— Exercise instructions —
**a.** In the interview about the spice encyclopedia, which region does the speaker say produces much of the world's best spices?
**b.** Continue the interview about the spice encyclopedia and the Endometriosis Foundation of America from the point where it stops.

— Document extract —

◇ ◇ ◇

Speaking of adventures in the kitchen: Your latest book, Encyclopedia of Spices and Herbs: An Essential Guide to the Flavors of the Word, came out last year and it’s all about spice and flavor. What do you hope readers get out of it?

As an Indian, [spice] is very much part of our culture, and [south India] is where much of the world’s best spices come from. I think spices are the thing that defines your cooking and gives it character—otherwise it’s just a bunch of pantry ingredients. It’s just produce, and protein, and starch, right? We think of chicken and vegetables—well that chicken and vegetables can be chicken cacciatore or chicken adobo or chicken fajitas or stir-fry or chicken curry. What makes those dishes different is the spices you add. Spices are a basic element of cooking and there wasn’t a really substantial encyclopedia or dictionary of spices out there, where you could learn how to use them, learn how they’ve traditionally been used around the world, how to store them and where they come from, and what the benefits and flavor profiles are… I want it to be a reference guide that everybody keeps, not in their bookshelf, but on the shelf in their kitchen so that when they go to the store they can buy some funky new herb or twig and learn how to use it, and then maybe take a recipe that they’re already familiar with and tweak it by just using 2-3 different spices.

Photo from Tangy Tart Hot & Sweet/Weinstein Books

 

In addition to your writing and work on TV, you also stay busy as the co-founder of the Endometriosis Foundation of America, and you’ve been open about having Endometriosis, a health issue that affects the female reproductive organs often starting in adolescence, yourself. What should people know about the EFA?

◇ ◇ ◇

— Dataset extract —
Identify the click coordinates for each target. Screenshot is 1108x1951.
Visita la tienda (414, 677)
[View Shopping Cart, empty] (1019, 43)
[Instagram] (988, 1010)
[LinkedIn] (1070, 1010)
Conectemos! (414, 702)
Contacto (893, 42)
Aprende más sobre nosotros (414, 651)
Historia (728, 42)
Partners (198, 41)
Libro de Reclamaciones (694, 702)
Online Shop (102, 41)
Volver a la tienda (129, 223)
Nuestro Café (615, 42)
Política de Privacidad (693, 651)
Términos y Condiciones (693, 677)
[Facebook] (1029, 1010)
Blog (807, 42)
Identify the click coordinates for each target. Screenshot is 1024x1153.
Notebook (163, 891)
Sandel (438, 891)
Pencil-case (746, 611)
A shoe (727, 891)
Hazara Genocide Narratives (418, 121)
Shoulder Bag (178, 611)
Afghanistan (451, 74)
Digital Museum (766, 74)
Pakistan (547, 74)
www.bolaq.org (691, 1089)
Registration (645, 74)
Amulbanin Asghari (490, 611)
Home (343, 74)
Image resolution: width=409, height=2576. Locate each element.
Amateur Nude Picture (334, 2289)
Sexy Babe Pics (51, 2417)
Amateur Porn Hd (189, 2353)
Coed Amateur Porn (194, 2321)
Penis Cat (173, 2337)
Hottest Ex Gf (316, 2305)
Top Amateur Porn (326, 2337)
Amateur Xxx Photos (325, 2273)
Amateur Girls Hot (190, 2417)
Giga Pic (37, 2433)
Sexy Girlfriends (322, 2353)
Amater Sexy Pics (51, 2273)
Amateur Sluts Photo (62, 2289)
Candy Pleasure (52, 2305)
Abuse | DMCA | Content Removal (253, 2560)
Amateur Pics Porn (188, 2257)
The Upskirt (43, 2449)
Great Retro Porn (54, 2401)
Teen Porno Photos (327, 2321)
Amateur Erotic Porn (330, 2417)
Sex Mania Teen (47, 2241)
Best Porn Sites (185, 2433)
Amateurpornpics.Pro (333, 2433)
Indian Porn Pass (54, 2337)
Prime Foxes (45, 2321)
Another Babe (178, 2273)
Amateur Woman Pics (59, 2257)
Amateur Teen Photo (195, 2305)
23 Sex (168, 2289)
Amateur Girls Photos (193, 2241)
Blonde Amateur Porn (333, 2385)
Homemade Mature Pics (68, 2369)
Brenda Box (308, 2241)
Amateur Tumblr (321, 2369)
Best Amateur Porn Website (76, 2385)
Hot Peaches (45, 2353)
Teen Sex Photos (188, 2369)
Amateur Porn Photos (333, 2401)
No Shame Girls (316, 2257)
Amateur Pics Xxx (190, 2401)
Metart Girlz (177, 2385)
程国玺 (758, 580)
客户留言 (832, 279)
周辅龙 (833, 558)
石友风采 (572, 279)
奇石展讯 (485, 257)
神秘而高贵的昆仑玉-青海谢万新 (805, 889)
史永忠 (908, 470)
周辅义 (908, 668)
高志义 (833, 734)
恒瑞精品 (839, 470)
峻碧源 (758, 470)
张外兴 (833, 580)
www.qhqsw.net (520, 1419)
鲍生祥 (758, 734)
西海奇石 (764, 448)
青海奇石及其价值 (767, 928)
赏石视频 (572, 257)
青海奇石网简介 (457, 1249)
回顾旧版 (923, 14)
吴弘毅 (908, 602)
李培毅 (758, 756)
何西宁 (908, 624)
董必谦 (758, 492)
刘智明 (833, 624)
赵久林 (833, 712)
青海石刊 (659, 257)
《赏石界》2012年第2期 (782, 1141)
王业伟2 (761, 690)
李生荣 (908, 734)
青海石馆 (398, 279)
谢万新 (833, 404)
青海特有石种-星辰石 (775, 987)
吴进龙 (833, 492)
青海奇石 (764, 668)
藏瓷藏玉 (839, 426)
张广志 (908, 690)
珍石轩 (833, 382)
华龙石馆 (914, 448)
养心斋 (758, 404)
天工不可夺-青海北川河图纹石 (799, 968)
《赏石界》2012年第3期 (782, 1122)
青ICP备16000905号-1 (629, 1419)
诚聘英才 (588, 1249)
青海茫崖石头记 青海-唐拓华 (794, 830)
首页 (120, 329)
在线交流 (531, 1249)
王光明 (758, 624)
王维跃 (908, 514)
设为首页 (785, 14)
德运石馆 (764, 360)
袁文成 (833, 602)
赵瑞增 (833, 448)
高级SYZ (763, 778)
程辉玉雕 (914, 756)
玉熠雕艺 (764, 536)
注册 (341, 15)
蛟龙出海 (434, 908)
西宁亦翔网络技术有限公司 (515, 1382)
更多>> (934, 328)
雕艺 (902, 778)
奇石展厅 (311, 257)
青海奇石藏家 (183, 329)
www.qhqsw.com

◇ ◇ ◇

— Answers to the exercises —
**a.** South India.

**b.**
Our biggest mission is to raise awareness about Endo so that no other woman goes through what most women in my generation with Endo have gone through, which is not getting a proper diagnosis for at least a decade, severe debilitation, chronic pain every month, headaches, back aches, digestive problems, missing work, missing school events, missing family occasions, and just feeling very isolated because of your pain and not understanding its origins… We have funded research grants, we have held nurses conferences and doctors conferences—we just had one about breast and ovarian cancer and how that is related to Endometriosis—we’ve helped launch a center for reproductive research, for gynepathology, the CGI at MIT in conjunction with Harvard Medical School, and we have lots of things we want to do. We are up in arms about how President Trump feels he is able to restrict access to birth control when many women—millions, actually—use birth control pills for things other than, or in addition to, contraception. A lot of women can’t afford it, and if you can’t go to work because you have terrible cramps…you may [lose your job] because you can’t show up to work; and even if you have insurance at work, your boss doesn’t have to give you those pills and they get to decide your treatment and what your healthcare looks like—to me, that’s discrimination.

You’re also an ACLU Ambassador, and have long been vocal about your support for women’s health and civil rights causes. How do you talk to your daughter about the importance of standing up for causes you believe in?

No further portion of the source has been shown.